» **Task to carry out**
Restate the data word for word. Leave the pictures out.

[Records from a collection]
'''
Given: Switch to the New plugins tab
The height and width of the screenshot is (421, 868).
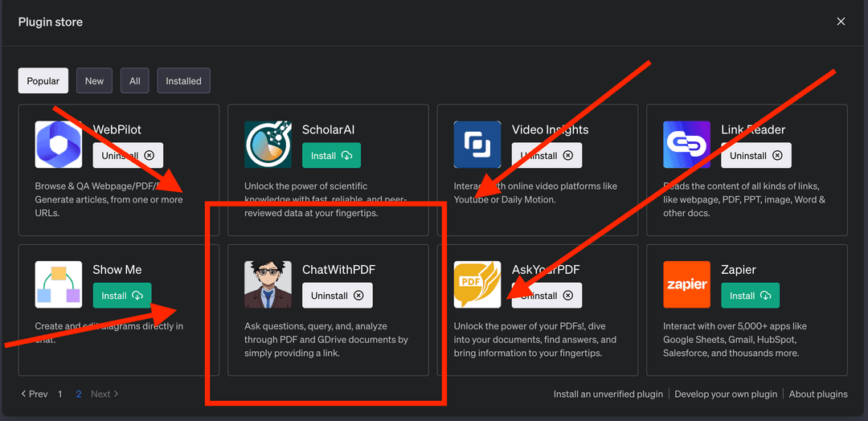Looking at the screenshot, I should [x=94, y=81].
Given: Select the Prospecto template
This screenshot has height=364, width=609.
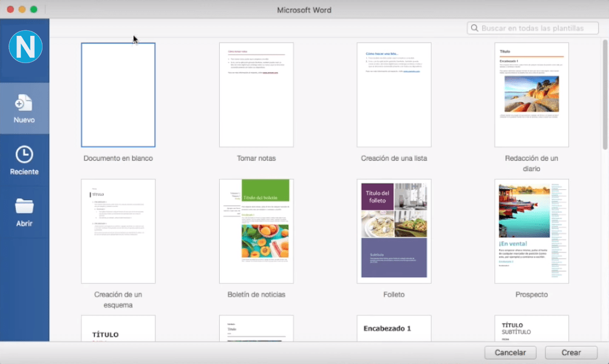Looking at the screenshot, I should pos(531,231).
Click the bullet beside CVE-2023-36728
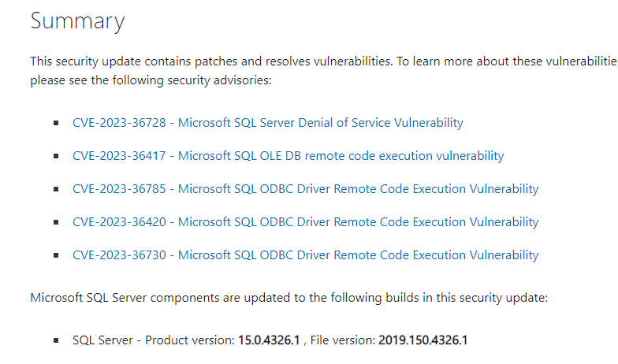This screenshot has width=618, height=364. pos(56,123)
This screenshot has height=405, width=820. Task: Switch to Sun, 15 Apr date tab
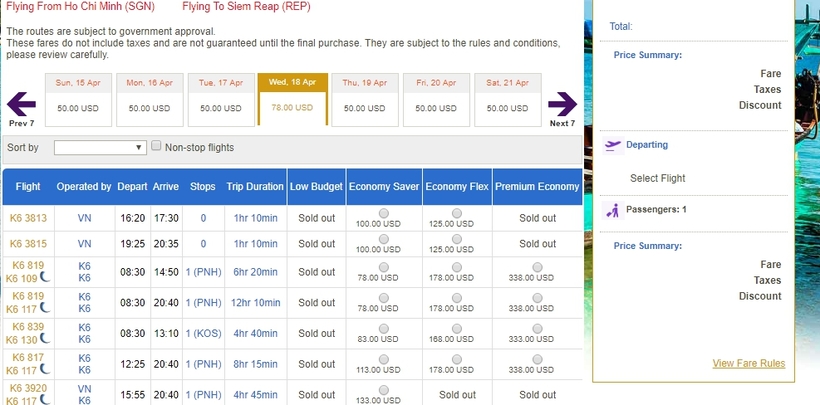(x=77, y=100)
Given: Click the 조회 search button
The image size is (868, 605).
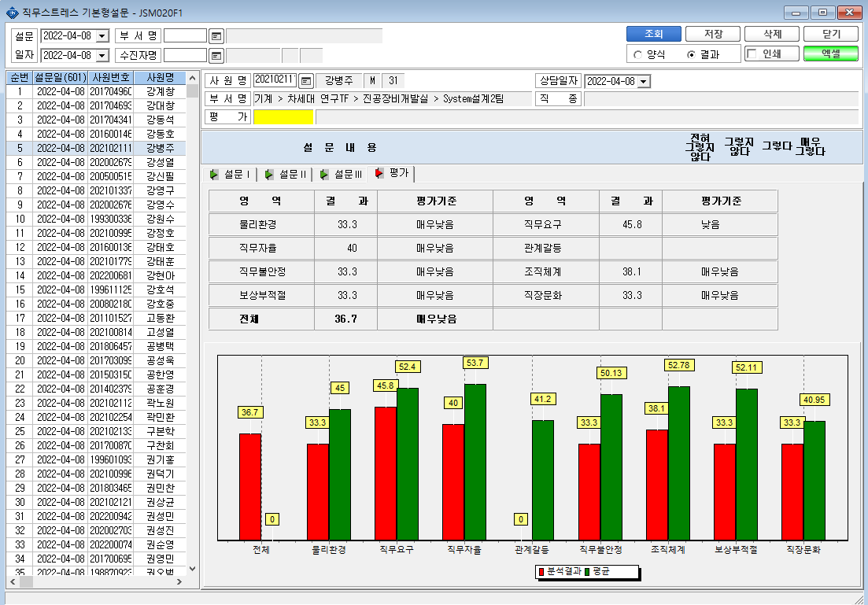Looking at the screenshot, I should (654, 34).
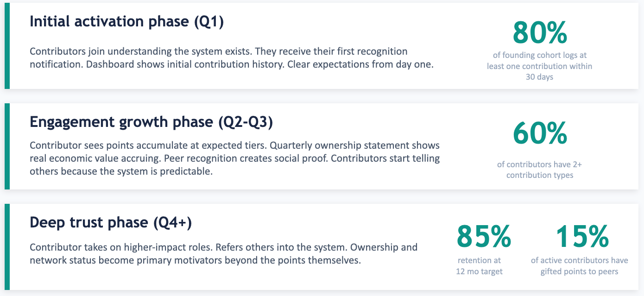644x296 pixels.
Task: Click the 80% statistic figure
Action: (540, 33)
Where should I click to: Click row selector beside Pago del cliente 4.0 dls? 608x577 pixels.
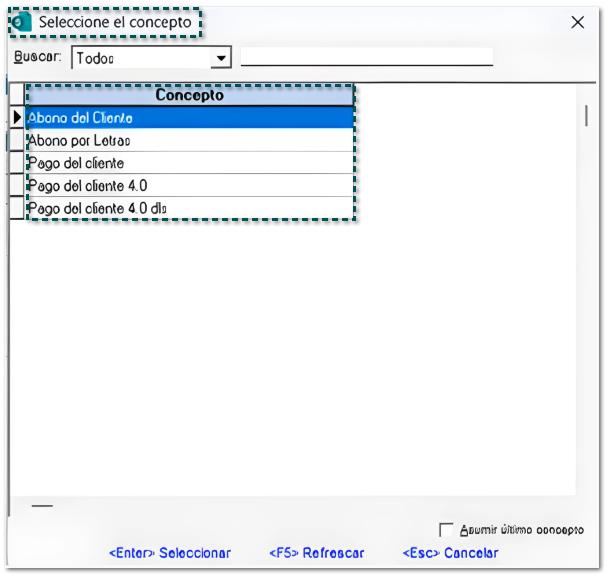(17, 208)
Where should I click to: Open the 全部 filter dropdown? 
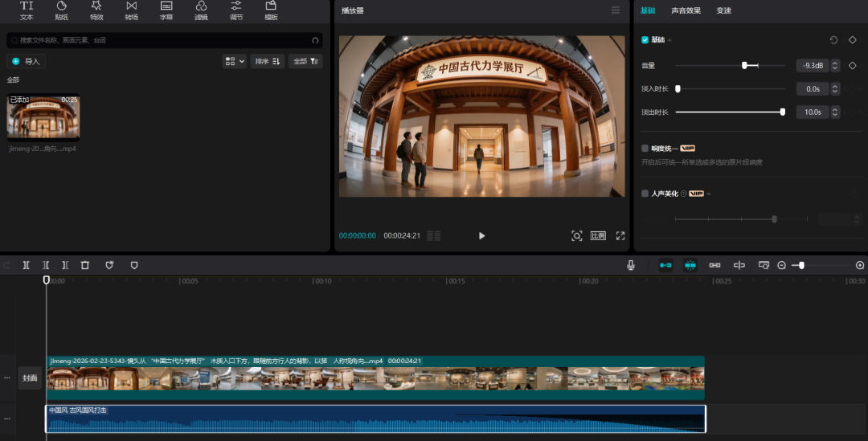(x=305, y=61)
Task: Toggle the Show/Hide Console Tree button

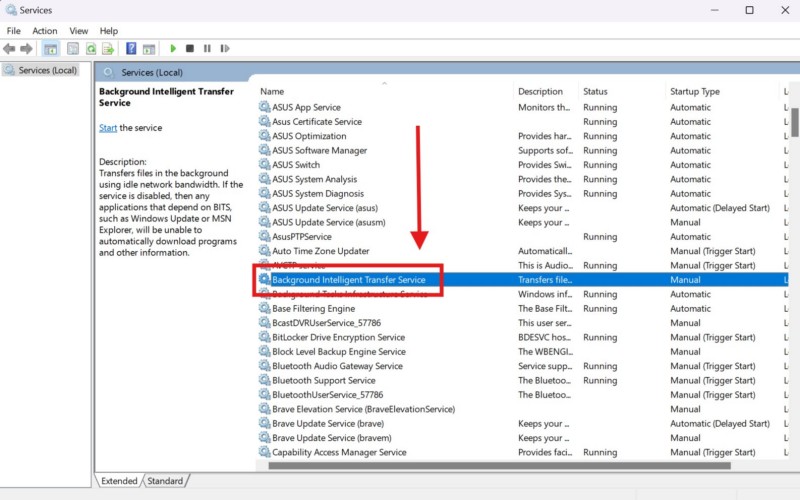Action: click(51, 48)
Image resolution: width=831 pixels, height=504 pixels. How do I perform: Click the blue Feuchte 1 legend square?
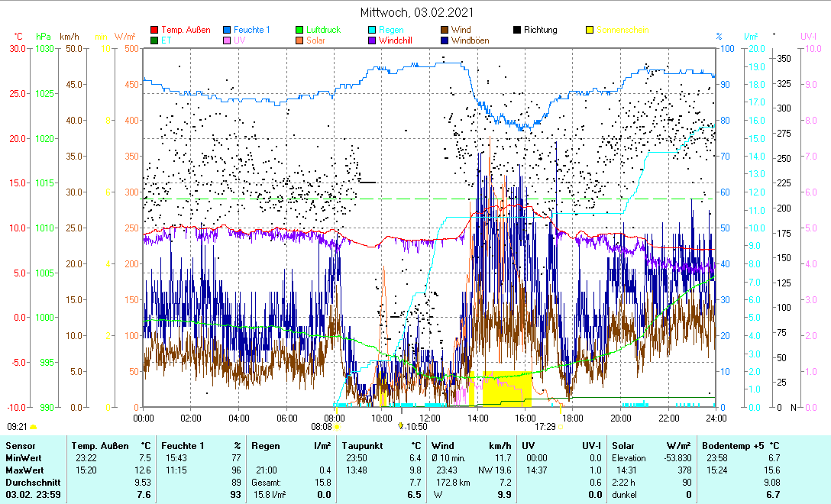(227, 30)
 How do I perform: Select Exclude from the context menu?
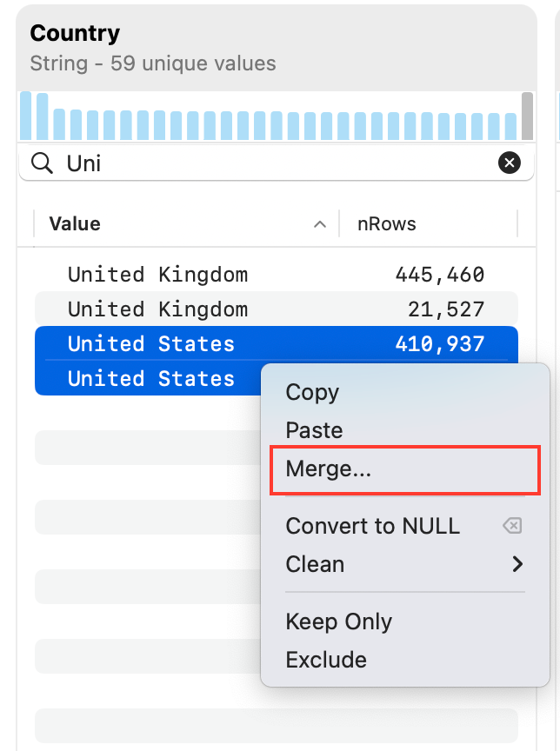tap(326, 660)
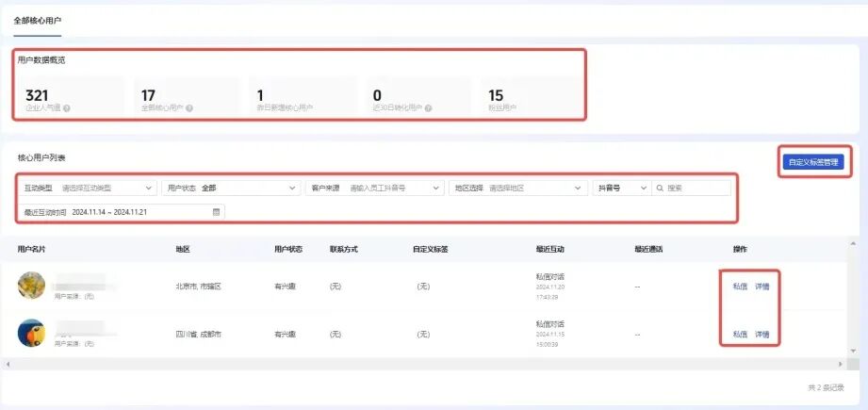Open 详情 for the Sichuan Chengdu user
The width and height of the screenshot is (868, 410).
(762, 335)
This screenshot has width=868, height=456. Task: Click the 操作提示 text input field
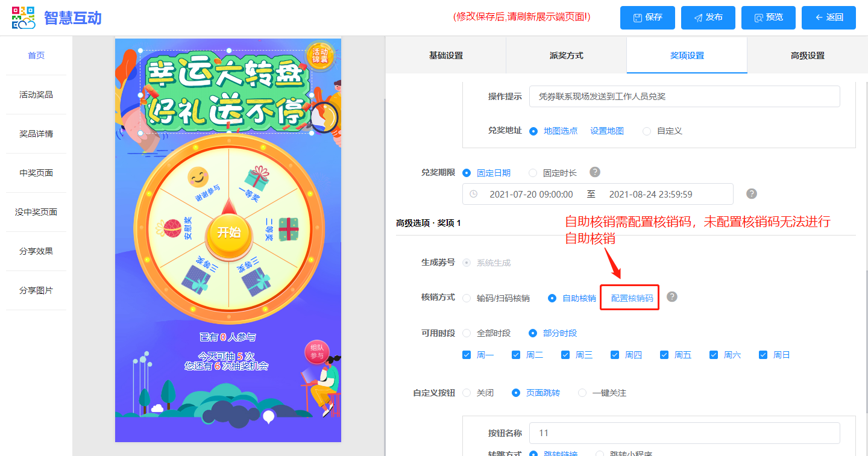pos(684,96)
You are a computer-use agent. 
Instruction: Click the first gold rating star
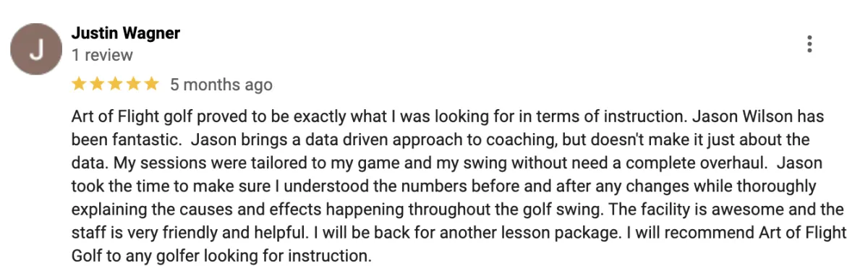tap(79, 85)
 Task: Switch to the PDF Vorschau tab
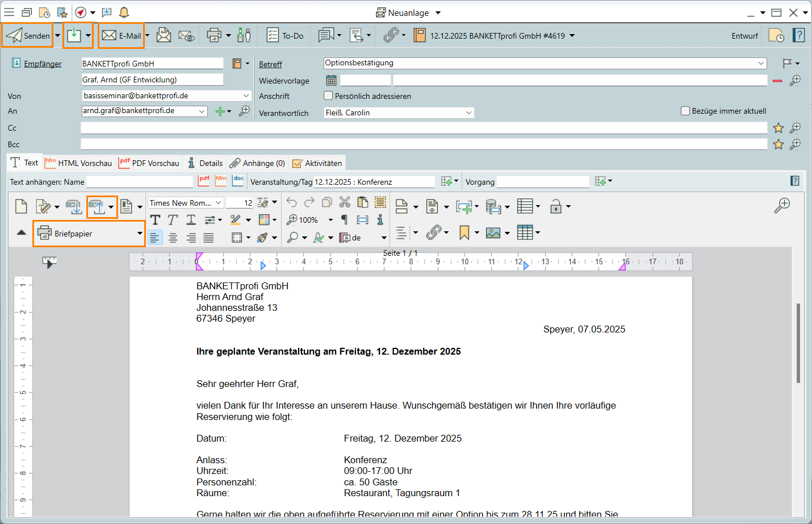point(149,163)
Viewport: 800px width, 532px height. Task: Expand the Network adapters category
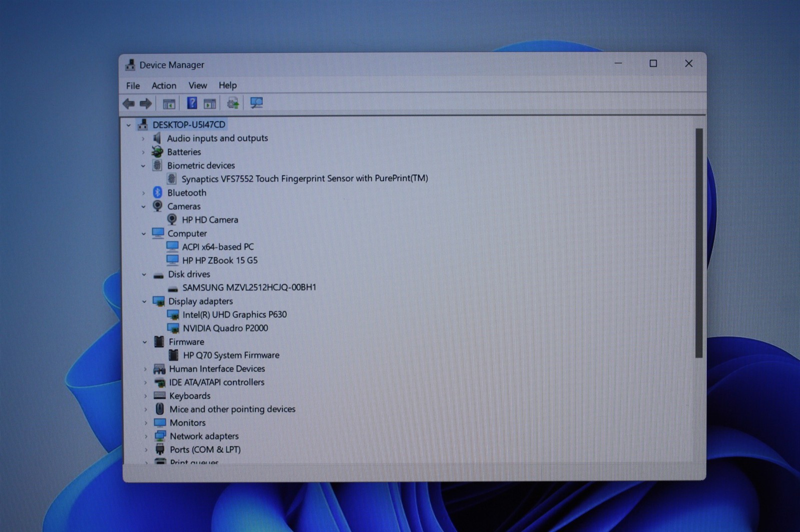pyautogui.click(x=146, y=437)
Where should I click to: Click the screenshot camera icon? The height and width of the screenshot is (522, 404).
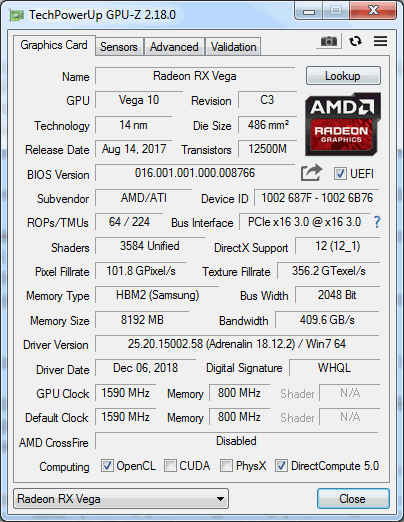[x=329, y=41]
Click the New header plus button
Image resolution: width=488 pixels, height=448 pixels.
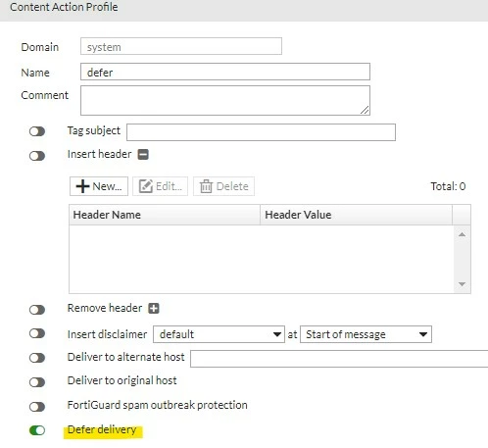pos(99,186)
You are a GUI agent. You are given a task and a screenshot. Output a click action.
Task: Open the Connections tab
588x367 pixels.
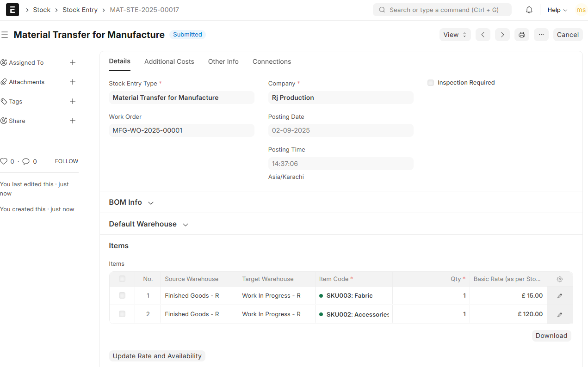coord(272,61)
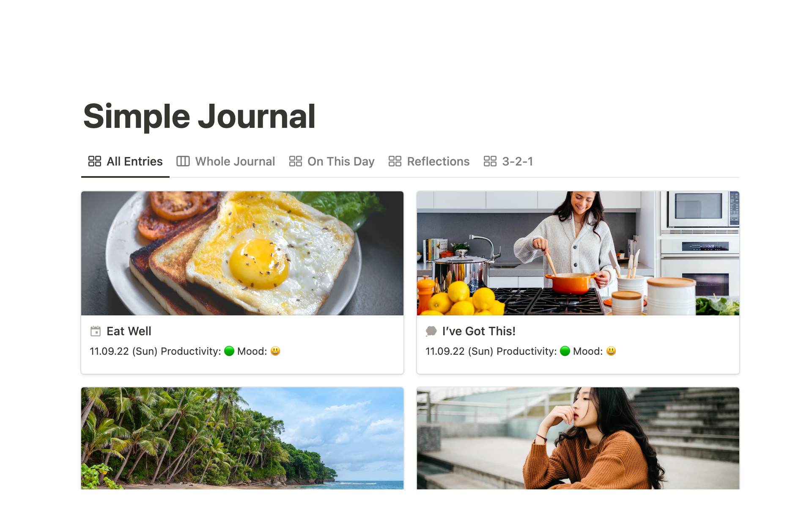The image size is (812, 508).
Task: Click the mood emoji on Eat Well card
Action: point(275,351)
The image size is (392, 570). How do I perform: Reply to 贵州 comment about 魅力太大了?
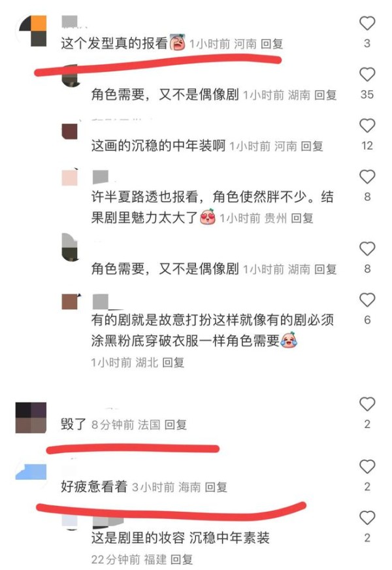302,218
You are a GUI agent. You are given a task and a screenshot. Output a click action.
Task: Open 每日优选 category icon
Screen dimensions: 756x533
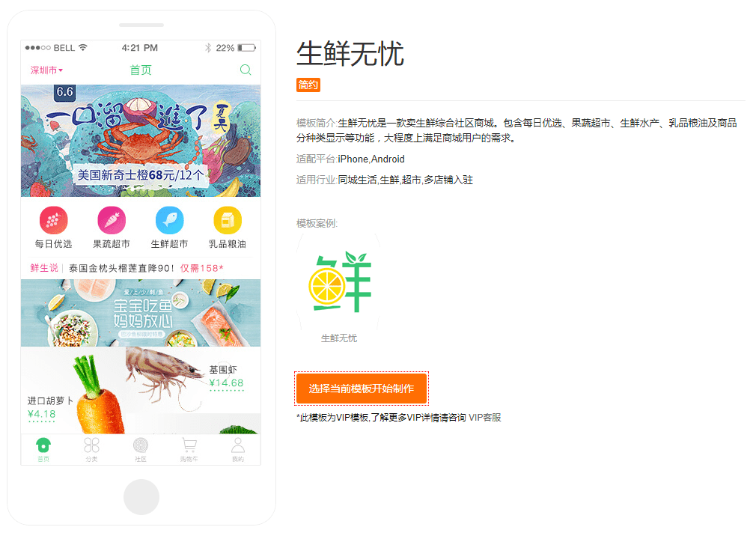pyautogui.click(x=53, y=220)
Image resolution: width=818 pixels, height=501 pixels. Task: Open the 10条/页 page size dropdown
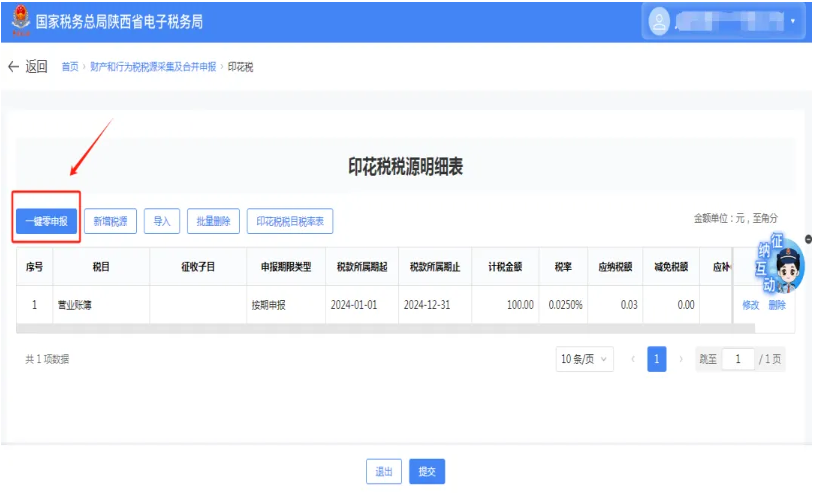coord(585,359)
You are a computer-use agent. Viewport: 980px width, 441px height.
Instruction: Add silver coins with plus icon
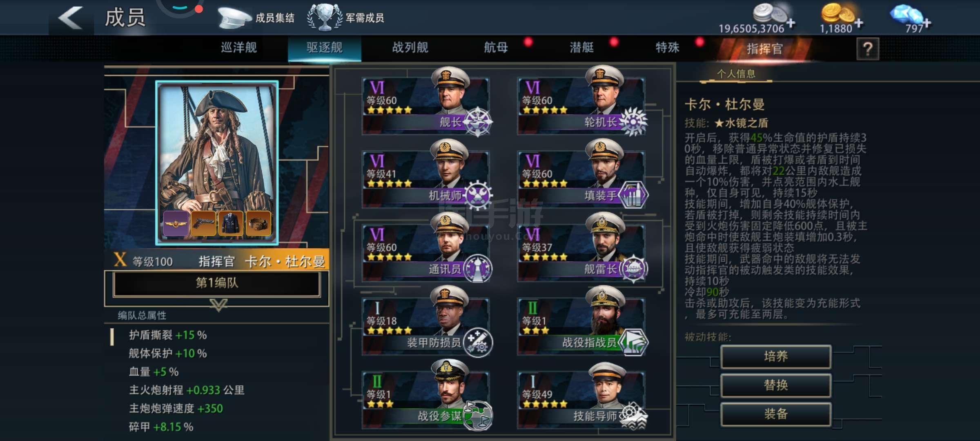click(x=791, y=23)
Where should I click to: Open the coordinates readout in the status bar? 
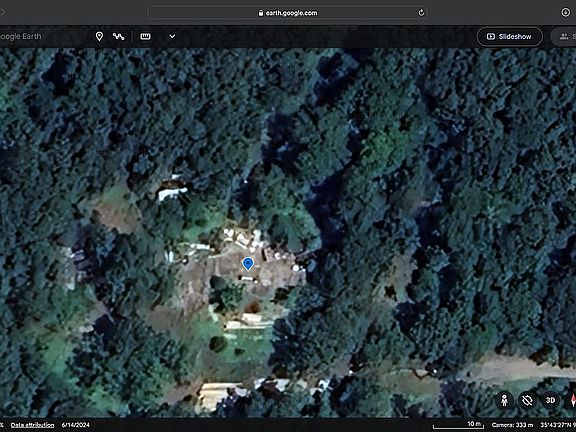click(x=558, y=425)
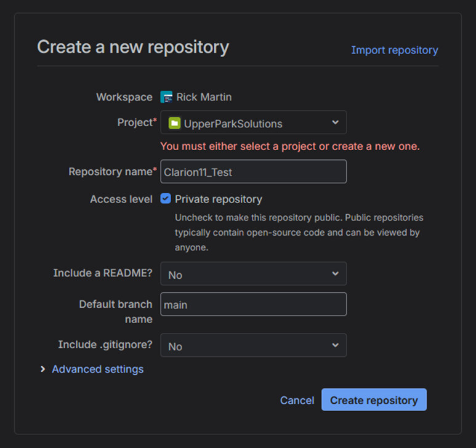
'''
» **Result**
Given: Switch to the New plugins tab
The height and width of the screenshot is (421, 868).
Looking at the screenshot, I should [x=94, y=81].
Given: Select the Prospecto template
This screenshot has height=364, width=609.
Looking at the screenshot, I should pos(531,231).
Click the bullet beside CVE-2023-36728
This screenshot has width=618, height=364. pos(56,123)
This screenshot has height=405, width=820. Task: Switch to Sun, 15 Apr date tab
(x=77, y=100)
Given: Click the 조회 search button
The image size is (868, 605).
Looking at the screenshot, I should (654, 34).
644x296 pixels.
Task: Click the 80% statistic figure
Action: (540, 33)
Where should I click to: Click row selector beside Pago del cliente 4.0 dls? 608x577 pixels.
(17, 208)
Where should I click to: Open the 全部 filter dropdown? 
(x=305, y=61)
Task: Toggle the Show/Hide Console Tree button

Action: click(51, 48)
Image resolution: width=831 pixels, height=504 pixels. How do I perform: Click the blue Feuchte 1 legend square?
(227, 30)
 How do I perform: Select Exclude from the context menu?
tap(326, 660)
Open 详情 for the Sichuan Chengdu user
The width and height of the screenshot is (868, 410).
(762, 335)
This screenshot has width=868, height=456. Task: Click the 操作提示 text input field
pos(684,96)
You are a computer-use agent. 
Instruction: Click the first gold rating star
tap(79, 85)
 Task: Switch to the PDF Vorschau tab
point(149,163)
Viewport: 800px width, 532px height. Task: Expand the Network adapters category
pyautogui.click(x=146, y=437)
Where should I click to: Click the screenshot camera icon? The height and width of the screenshot is (522, 404).
[x=329, y=41]
Click the New header plus button
Image resolution: width=488 pixels, height=448 pixels.
pos(99,186)
You are a GUI agent. You are given a task and a screenshot. Output a click action.
Task: Open the Connections tab
588x367 pixels.
coord(272,61)
The image size is (812, 508).
Task: Click the mood emoji on Eat Well card
Action: point(275,351)
The image size is (392, 570). How do I perform: Reply to 贵州 comment about 魅力太大了?
302,218
You are a GUI agent. You are given a task and a screenshot. Output a click action.
Task: Open 每日优选 category icon
Screen dimensions: 756x533
pyautogui.click(x=53, y=220)
Image resolution: width=818 pixels, height=501 pixels. Task: Open the 10条/页 page size dropdown
coord(585,359)
You are a computer-use agent. Viewport: 980px width, 441px height.
Instruction: Add silver coins with plus icon
click(x=791, y=23)
Where should I click to: Open the coordinates readout in the status bar? 
click(x=558, y=425)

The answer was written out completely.